In his way, Barker groomed the teenagers as they moved toward manhood. He also counseled them and kept them from delinquency.
He recruited Eddie Boh Paris to play sousaphone after Paris walked in front of him at a corner store and a shoplifted Hubig pie fell out of his waistband. Paris was unwilling at first, but Barker kept him in the band by threatening to tell his mother about what he’d witnessed.
The drummer Anderson, once a young hothead, remembers Barker working to cool him off: “If I got angry, he’d say, ‘Go practice.’ ”
For him, the lessons went far beyond the history and the art form. “I found what jazz can offer for musicians and people who love music: peace of mind,” he said. If not for Barker, he believes he would likely be in prison or in the grave. “Danny saved me,” he said.
Once the Fairview band hit the streets, it grew exponentially, Stafford said. Barker would tell inquiring parents when the band rehearsed and they’d drop off their children at Jones’ garage in ever larger numbers.
As they gigged, Barker also taught his charges how to read an audience. At an early event, Lucien Barbarin recalled asking Barker why people in the crowd didn’t seem to be enjoying themselves. Barker assured him that the crowd just needed to loosen up. “Wait until they get a couple of drinks in them,” he said. “They’ll listen, and they’ll think you’re great.”
Branching out
The Fairview band was a hit locally, and it played prestigious gigs at places like the John F. Kennedy Center for the Performing Arts in Washington, D.C. Within a few years, however, Barker began to hear complaints from fellow musicians that his popular children’s band was taking their jobs.
While Barker continued to work with younger children for years to come, he decided to cut the older kids loose rather than fight the musicians’ union. In 1974, Barker helped Jones establish the Hurricane Brass Band, dubbed as such because they “came up the street and blew like a storm,” Jones said.
Soon, Stafford would begin playing in Barker’s band, Danny Barker & the Jazz Hounds, which he did for about 15 years before Barker, in failing health, asked Stafford to carry on the name through his own band, Gregg Stafford & the Jazz Hounds.
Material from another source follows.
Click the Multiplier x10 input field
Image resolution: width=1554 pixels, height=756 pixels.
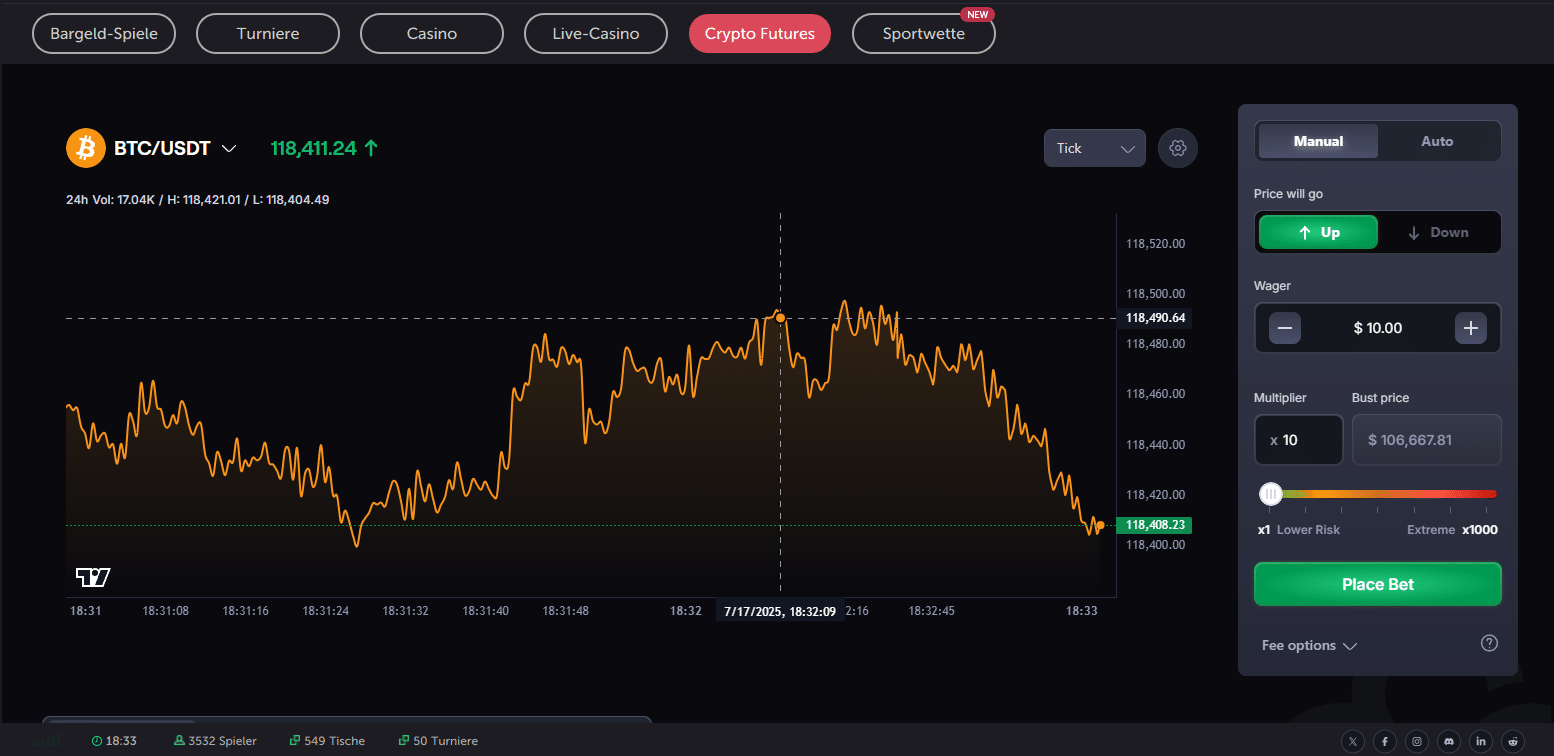pos(1298,440)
But for most of the original band members, the break had come earlier, in 1974, when Stafford remembers Barker handing Jones a stack of business cards that said “Hurricane Brass Band” on them and saying, “You’re on your own now.”
They may have been on their own, they say, but they were following a track set for them by Barker, who kept New Orleans jazz young and swinging.